A CAFFEINE-SENSITIVE AND RYANODINE-SENSITIVE INTRACELLULAR CA2+ STORE CAN ACT AS A CA2+ SOURCE AND A CA2+ SINK IN PC12 CELLS

We have investigated the modulation of stimulus-induced changes in intracellular Ca2+ concentration ([Ca2+](i)) by a caffeine- and ryanodine-sensitive Ca2+ store in PC12 cells. In populations of fura-2-loaded cells, caffeine caused a concentration-dependent increase in [Ca2+](i) that was saturable, reversible and inhibited in a use-dependent fashion by ryanodine. Maximal Ca2+ release occurred with 40 mM caffeine, with an EC(50) of 13 mM caffeine and a Hill coefficient (h) of 2.7, indicating that the release mechanism was co-operative. Pretreatment of intact cell populations with increasing concentrations of caffeine in nominally Ca2+-free medium inhibited the subsequent Ca2+ response to a maximal concentration of ATP, in a dose-dependent manner.

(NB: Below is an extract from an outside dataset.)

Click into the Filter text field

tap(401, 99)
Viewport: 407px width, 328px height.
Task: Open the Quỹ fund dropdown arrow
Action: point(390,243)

In permeabilized cells, a maximal concentration (40 mu M) of InsP(3) still released Ca2+ in the presence of a supramaximal concentration (50 mM) of caffeine, whereas caffeine was unable to release Ca2+ after the InsP(3)-sensitive store had been completely emptied. These data suggest that PC12 cells contain a uniquely InsP(3)-sensitive Ca2+ store, and a store that is sensitive to both InsP(3) and caffeine. Depletion of the caffeine-sensitive Ca2+ store by caffeine and ryanodine pretreatment in intact cells attenuated the Ca2+ response to ATP, but not to 55 mM K+, suggesting that the caffeine-sensitive Ca2+ store acts as a Ca2+ source after ATP stimulation, but not after depolarization with 55 mM K+. Pretreatment of intact cells with ATP and ryanodine resulted in a use-dependent block of both caffeine- and ATP-mediated Ca2+ release, confirming that ATP stimulation of PC12 cells brings about activation of ryanodine receptors. The rate of recovery, but not the magnitude or rate of onset, of the depolarization-induced [Ca2+](i) transient was modulated by the state of filling of the caffeine-sensitive Ca2+ store such that recovery was prolonged if the store was either full, or empty and unable to refill. We conclude that the caffeine- and ryanodine-sensitive Ca2+ store can act as a Ca2+ source and a Ca2+ sink in PC12 cells, and that its role may in part be governed by the nature of the stimulating agent.